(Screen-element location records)
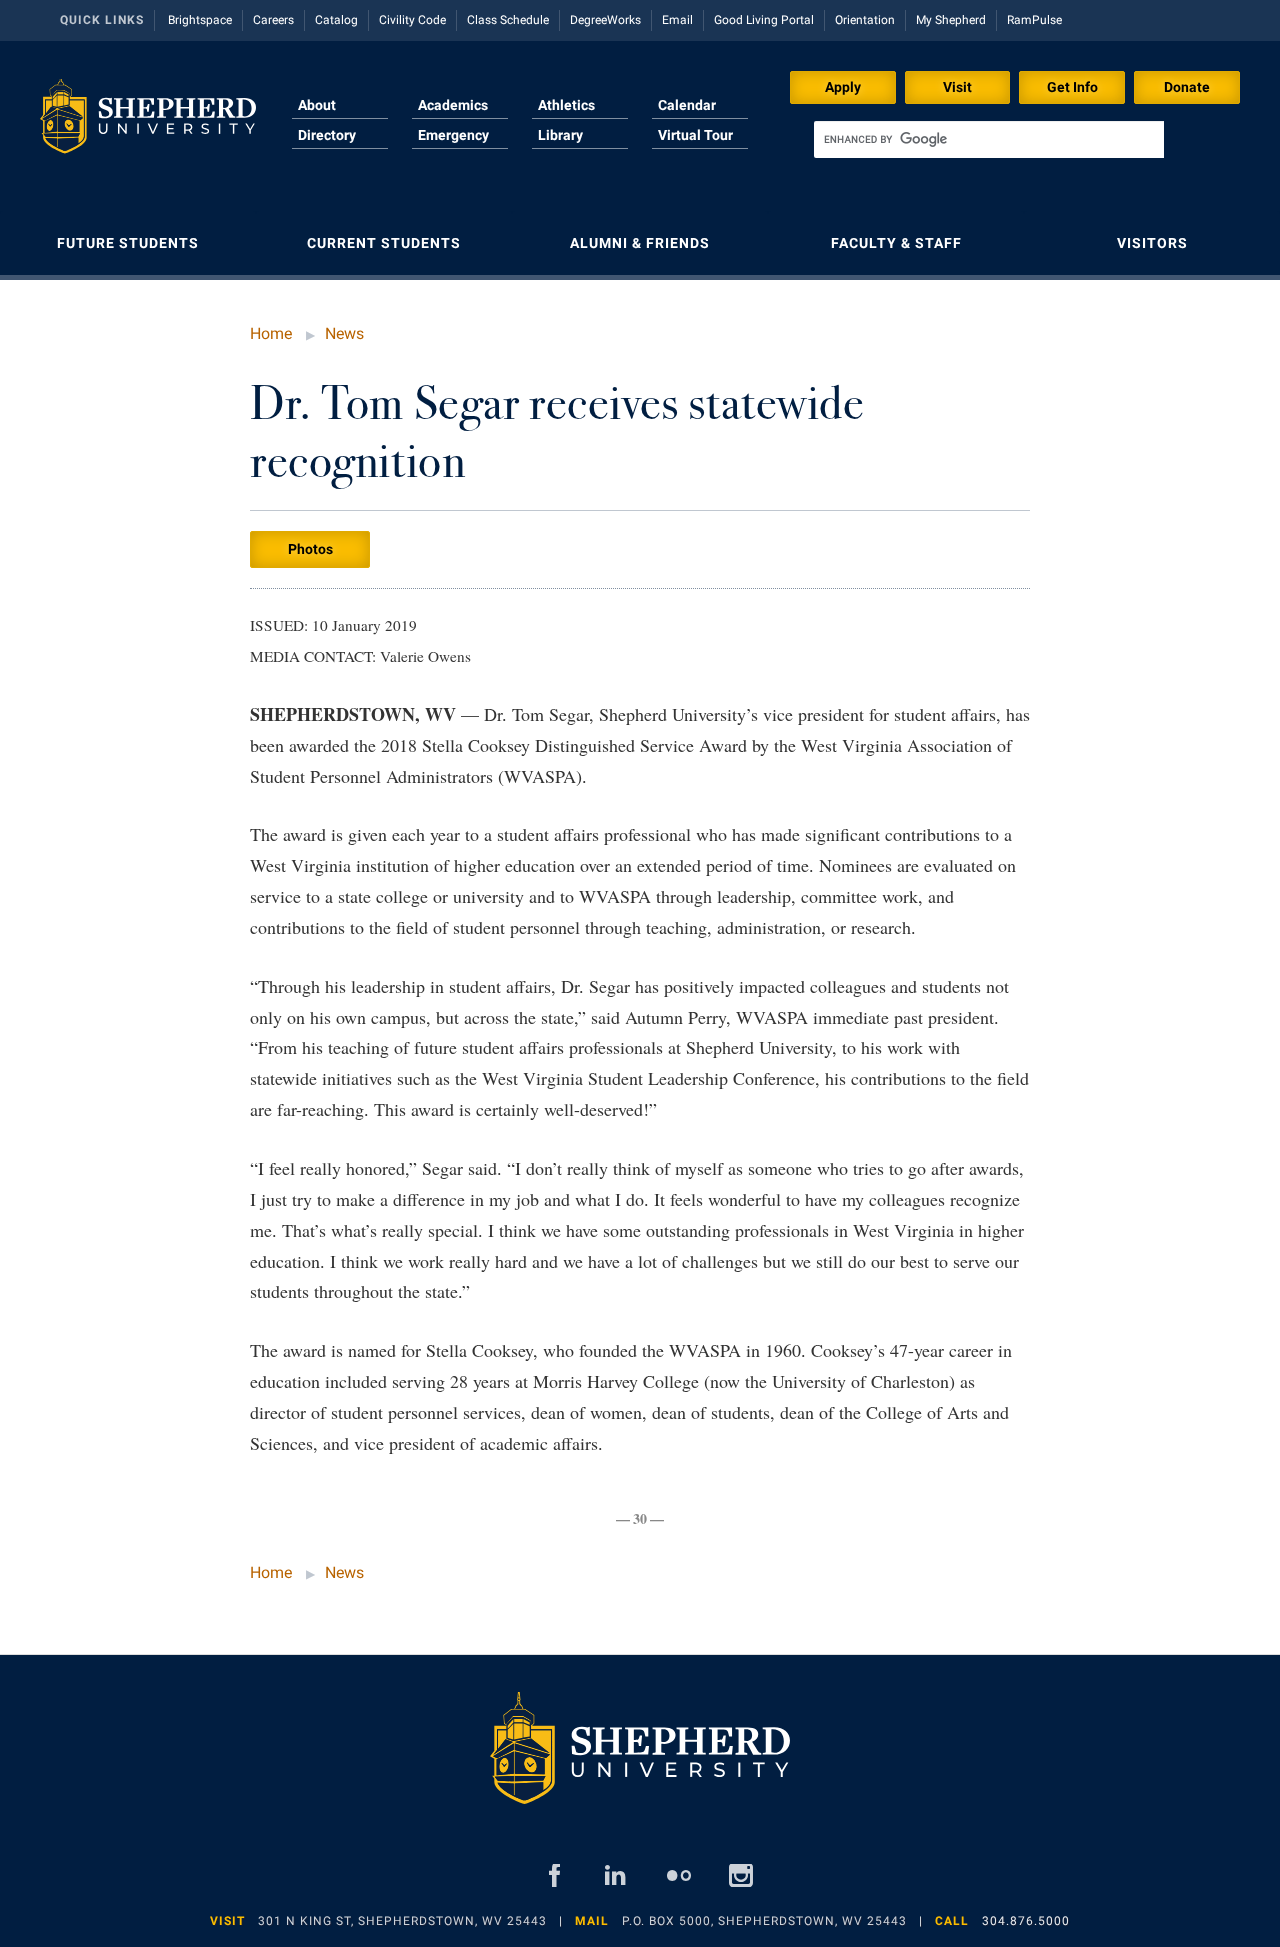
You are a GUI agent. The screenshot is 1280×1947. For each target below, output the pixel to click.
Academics (453, 105)
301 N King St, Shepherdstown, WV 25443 (402, 1921)
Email (677, 20)
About (317, 105)
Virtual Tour (695, 135)
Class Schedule (508, 20)
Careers (273, 20)
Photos (310, 549)
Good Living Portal (764, 20)
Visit (957, 87)
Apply (843, 87)
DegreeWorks (605, 20)
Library (560, 135)
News (344, 333)
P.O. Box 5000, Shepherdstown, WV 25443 (764, 1921)
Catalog (336, 20)
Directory (327, 135)
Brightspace (200, 20)
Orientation (865, 20)
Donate (1187, 87)
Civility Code (412, 20)
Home (271, 333)
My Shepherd (951, 20)
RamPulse (1034, 20)
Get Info (1072, 87)
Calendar (687, 105)
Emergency (453, 135)
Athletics (566, 105)
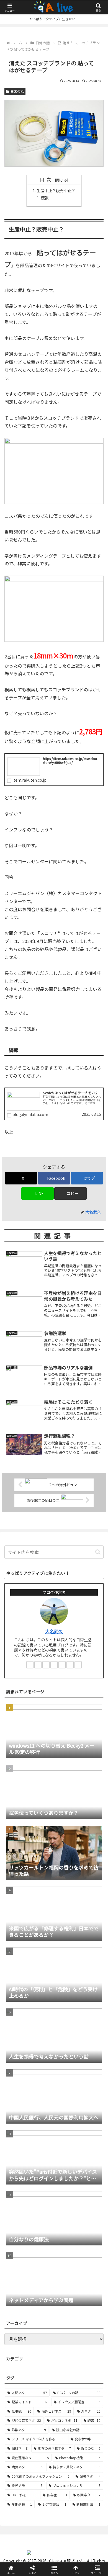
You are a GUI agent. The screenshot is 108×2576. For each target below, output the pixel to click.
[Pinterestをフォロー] (62, 1664)
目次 (46, 179)
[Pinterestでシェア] (41, 1865)
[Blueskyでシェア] (66, 1834)
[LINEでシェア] (18, 1865)
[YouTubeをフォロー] (54, 1664)
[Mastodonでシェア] (41, 1834)
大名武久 (54, 1631)
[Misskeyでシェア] (90, 1834)
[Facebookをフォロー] (46, 1664)
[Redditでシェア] (66, 1849)
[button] (70, 1193)
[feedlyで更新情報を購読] (70, 1664)
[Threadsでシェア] (41, 1849)
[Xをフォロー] (38, 1664)
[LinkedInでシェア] (66, 1865)
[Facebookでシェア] (18, 1849)
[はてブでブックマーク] (90, 1849)
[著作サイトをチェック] (30, 1664)
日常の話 (17, 91)
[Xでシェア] (18, 1834)
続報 (44, 197)
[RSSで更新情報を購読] (78, 1664)
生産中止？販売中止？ (56, 190)
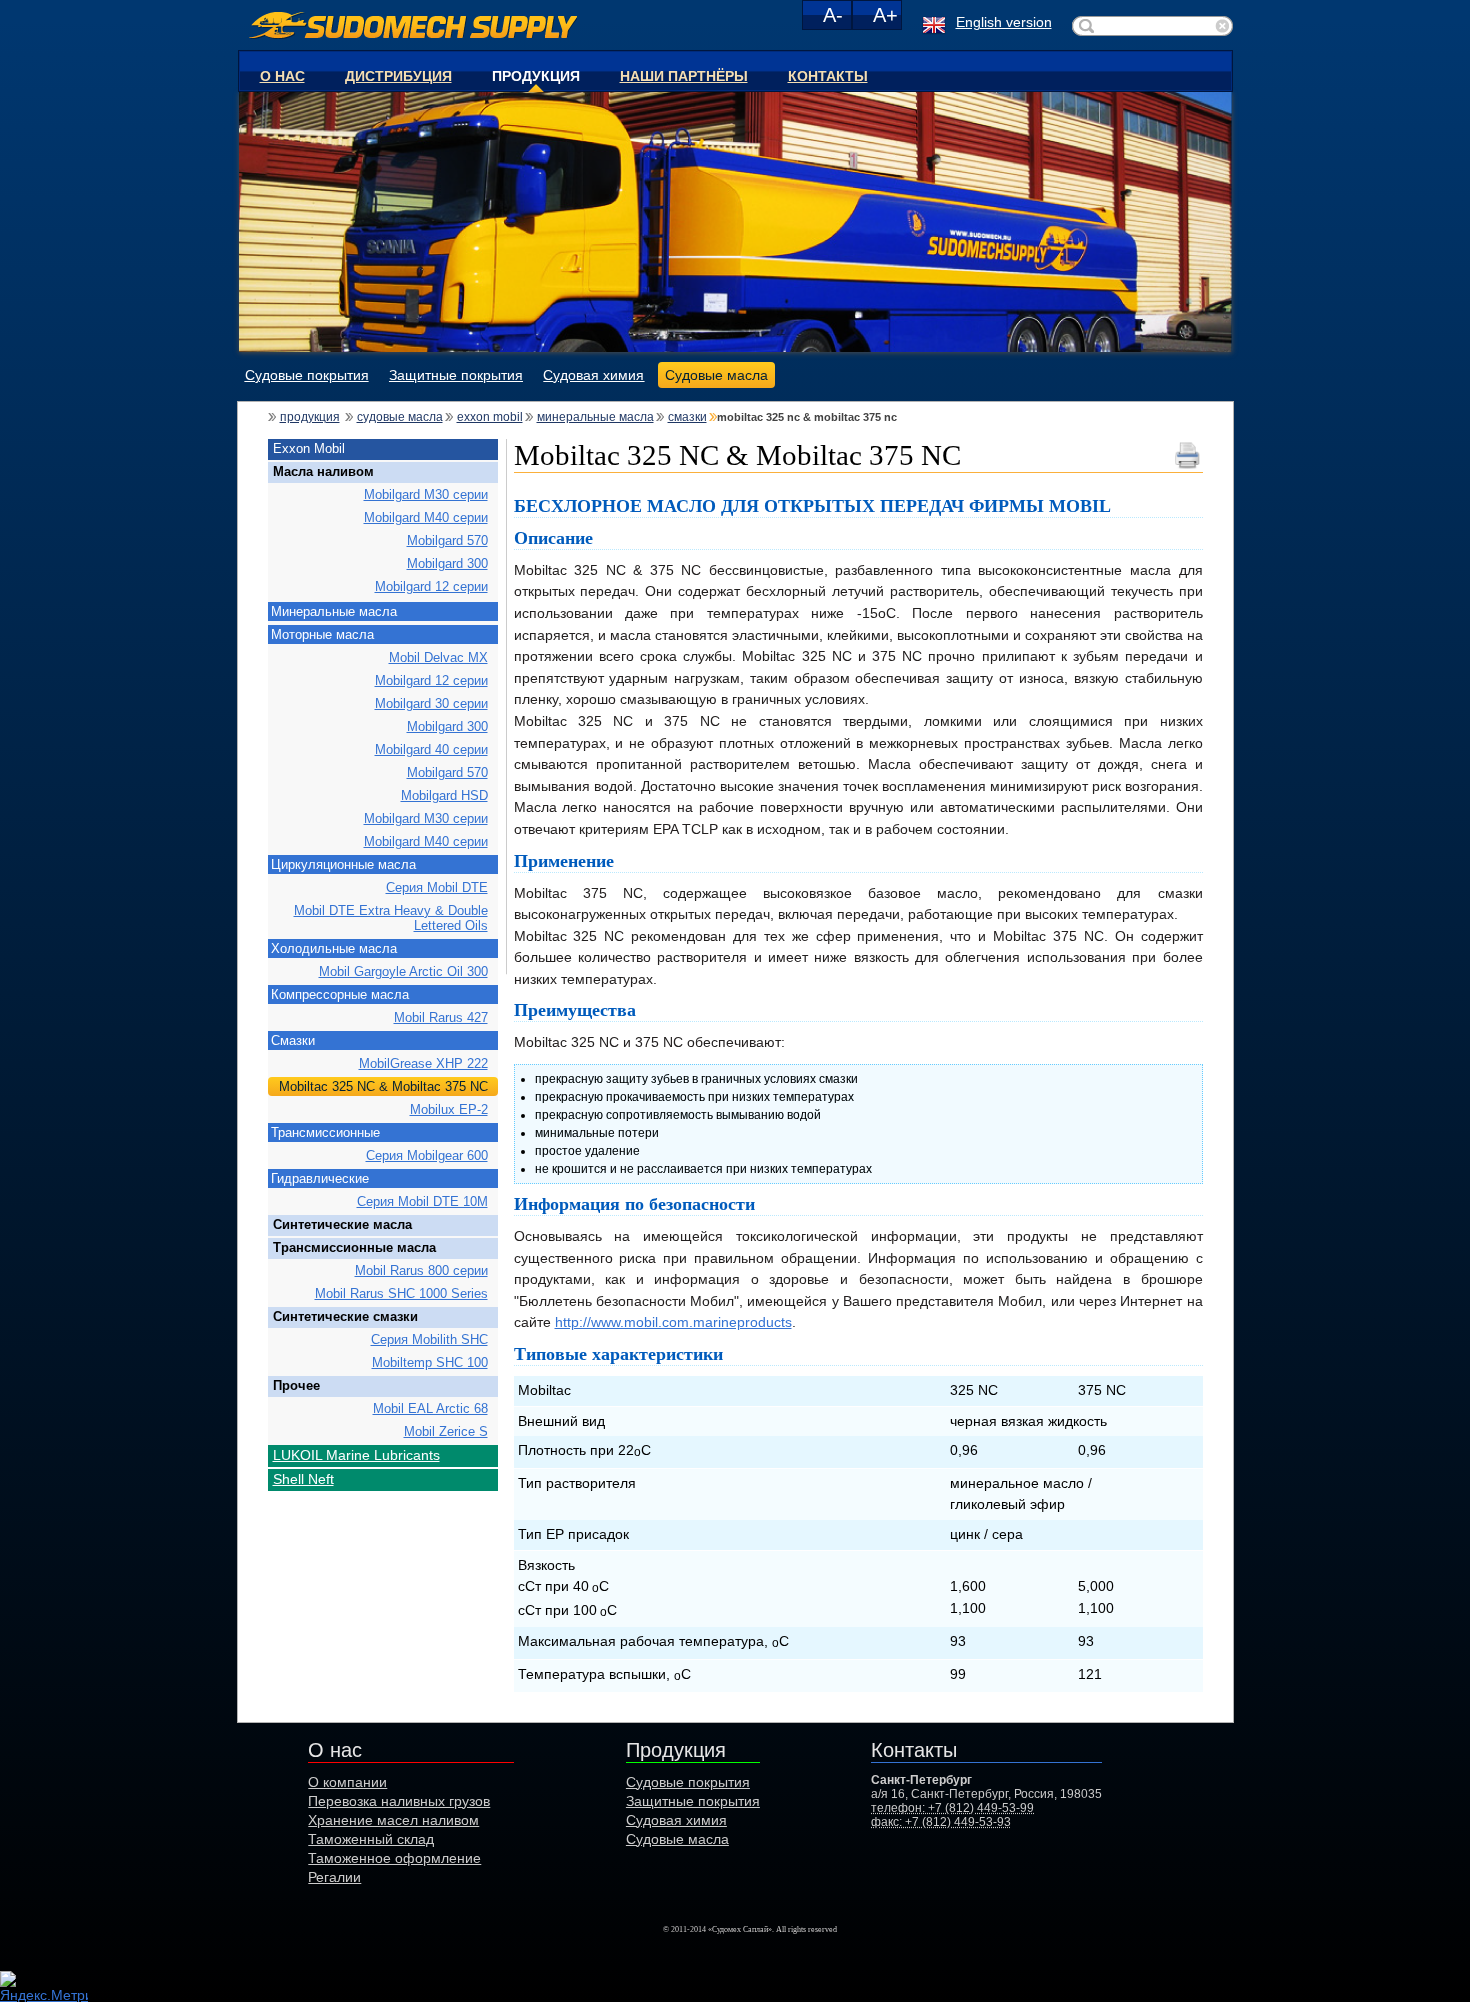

__Work to do__. Please turn the items above into a numbered list, leaving out the pictures and any blank lines.

__Response to the exercise__.
1. You are a GUI agent. The screenshot is 1280×1947. For each target below, output the pixel to click.
2. Academics (453, 105)
3. 301 N King St, Shepherdstown, WV 25443 (402, 1921)
4. Email (677, 20)
5. About (317, 105)
6. Virtual Tour (695, 135)
7. Class Schedule (508, 20)
8. Careers (273, 20)
9. Photos (310, 549)
10. Good Living Portal (764, 20)
11. Visit (957, 87)
12. Apply (843, 87)
13. DegreeWorks (605, 20)
14. Library (560, 135)
15. News (344, 333)
16. P.O. Box 5000, Shepherdstown, WV 25443 (764, 1921)
17. Catalog (336, 20)
18. Directory (327, 135)
19. Brightspace (200, 20)
20. Orientation (865, 20)
21. Donate (1187, 87)
22. Civility Code (412, 20)
23. Home (271, 333)
24. My Shepherd (951, 20)
25. RamPulse (1034, 20)
26. Get Info (1072, 87)
27. Calendar (687, 105)
28. Emergency (453, 135)
29. Athletics (566, 105)
30. You are a GUI agent. The screenshot is 108×2576. For each target below, output the pixel to click.
31. [Pinterestをフォロー] (62, 1664)
32. 目次 (46, 179)
33. [Pinterestでシェア] (41, 1865)
34. [Blueskyでシェア] (66, 1834)
35. [LINEでシェア] (18, 1865)
36. [YouTubeをフォロー] (54, 1664)
37. [Mastodonでシェア] (41, 1834)
38. 大名武久 (54, 1631)
39. [Misskeyでシェア] (90, 1834)
40. [Facebookをフォロー] (46, 1664)
41. [Redditでシェア] (66, 1849)
42. [button] (70, 1193)
43. [feedlyで更新情報を購読] (70, 1664)
44. [Threadsでシェア] (41, 1849)
45. [Xをフォロー] (38, 1664)
46. [LinkedInでシェア] (66, 1865)
47. [Facebookでシェア] (18, 1849)
48. [はてブでブックマーク] (90, 1849)
49. [著作サイトをチェック] (30, 1664)
50. 日常の話 (17, 91)
51. [Xでシェア] (18, 1834)
52. 続報 (44, 197)
53. [RSSで更新情報を購読] (78, 1664)
54. 生産中止？販売中止？ (56, 190)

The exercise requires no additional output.